Everything from the line holding "Image resolution: width=1568" through the end of the records should be printed exactly, apart from the pictures.

=== Section Start ===

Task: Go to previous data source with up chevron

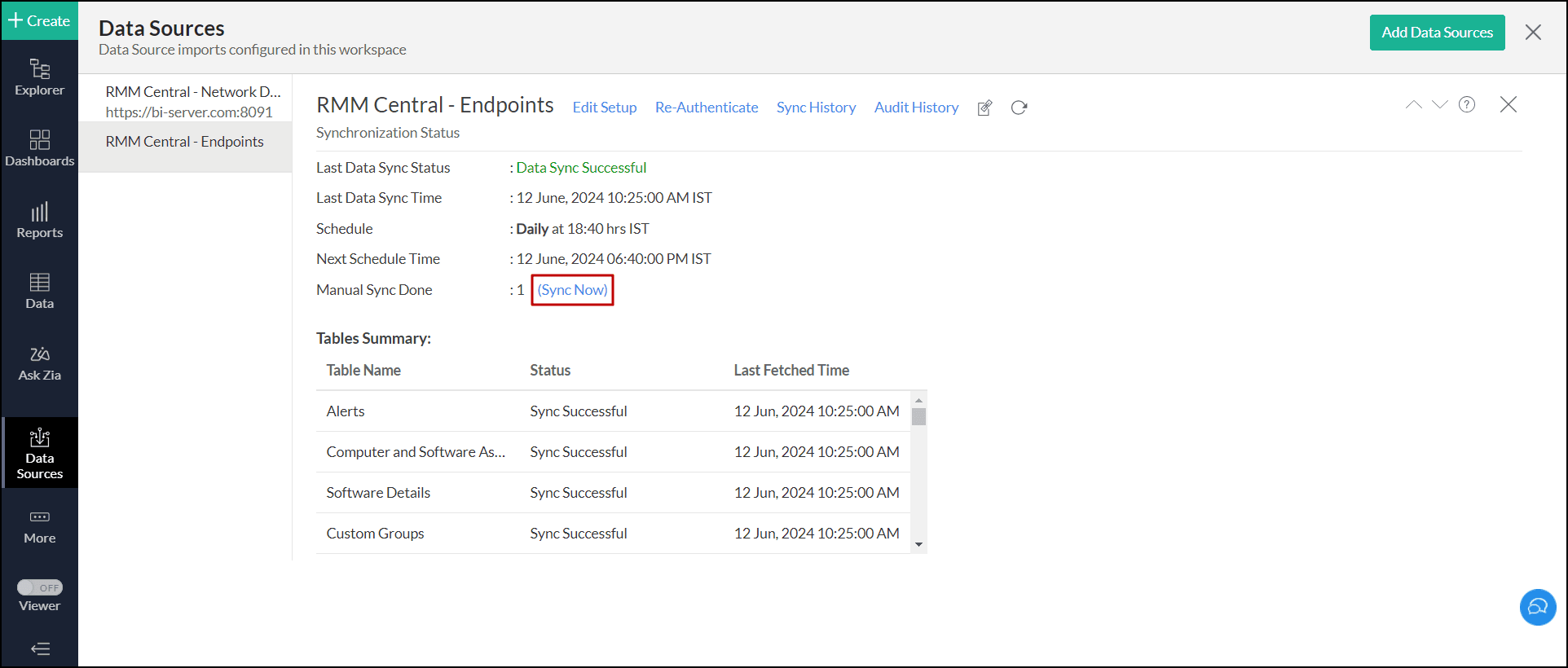Action: point(1413,104)
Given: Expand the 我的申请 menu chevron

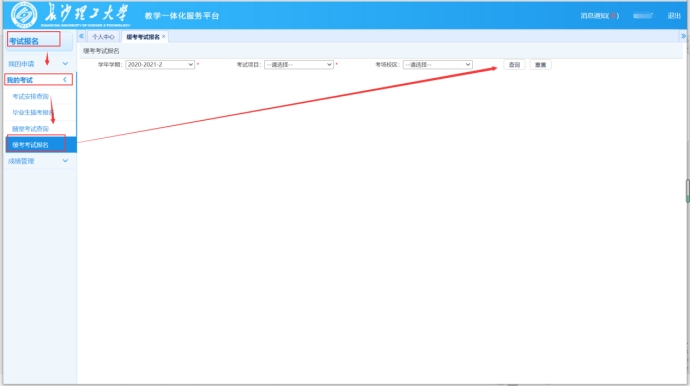Looking at the screenshot, I should coord(65,63).
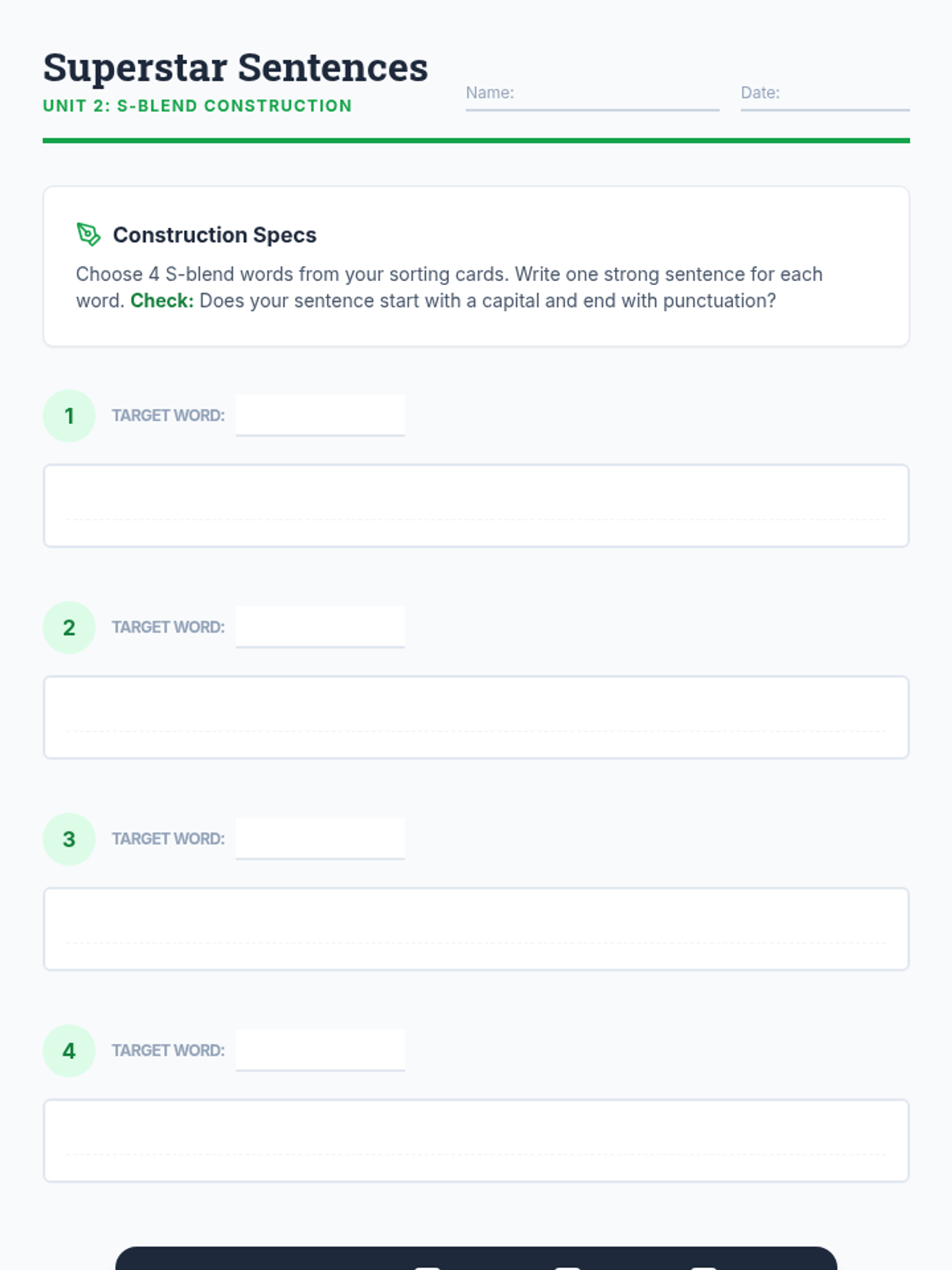
Task: Activate the sentence box for item 4
Action: click(x=476, y=1141)
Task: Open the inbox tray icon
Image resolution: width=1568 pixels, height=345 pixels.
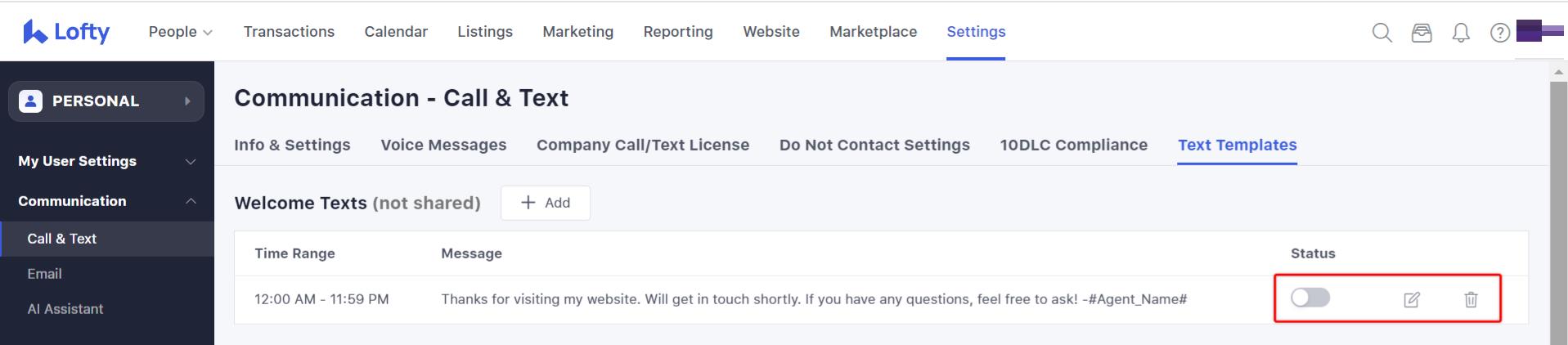Action: (x=1422, y=33)
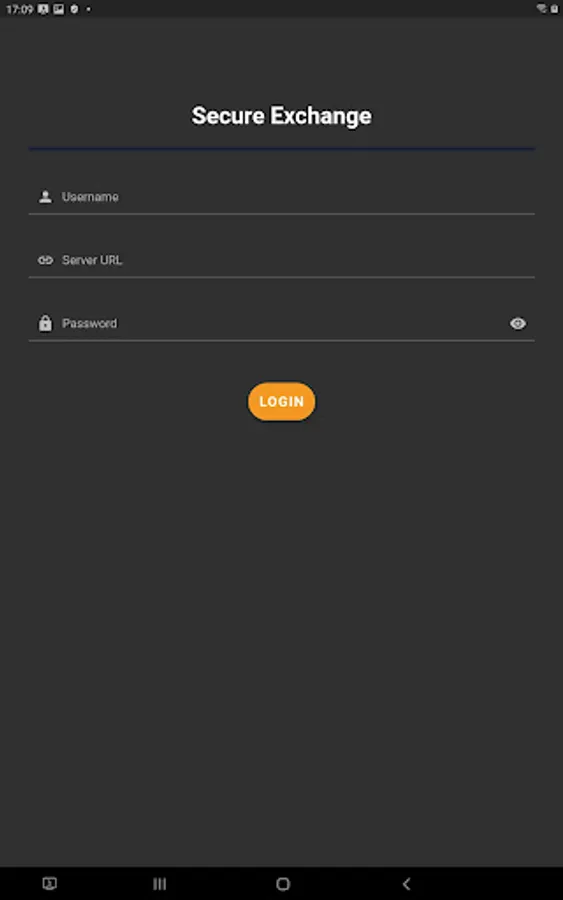Focus the Server URL input field

pyautogui.click(x=281, y=260)
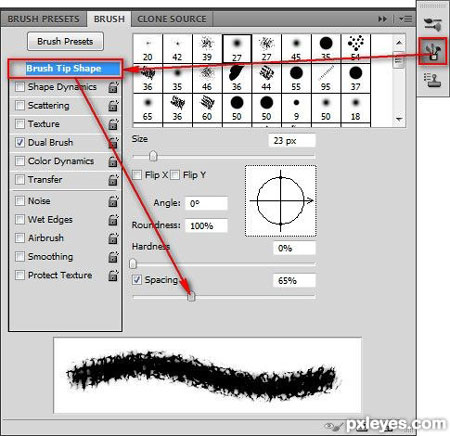This screenshot has height=436, width=450.
Task: Open the panel flyout menu
Action: pyautogui.click(x=406, y=19)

=== Section End ===

• **Task response**
Image resolution: width=1568 pixels, height=345 pixels.
Action: (x=1422, y=33)
Focus the Server URL input field

pyautogui.click(x=281, y=260)
This screenshot has height=436, width=450.
Task: Open the panel flyout menu
Action: pyautogui.click(x=406, y=19)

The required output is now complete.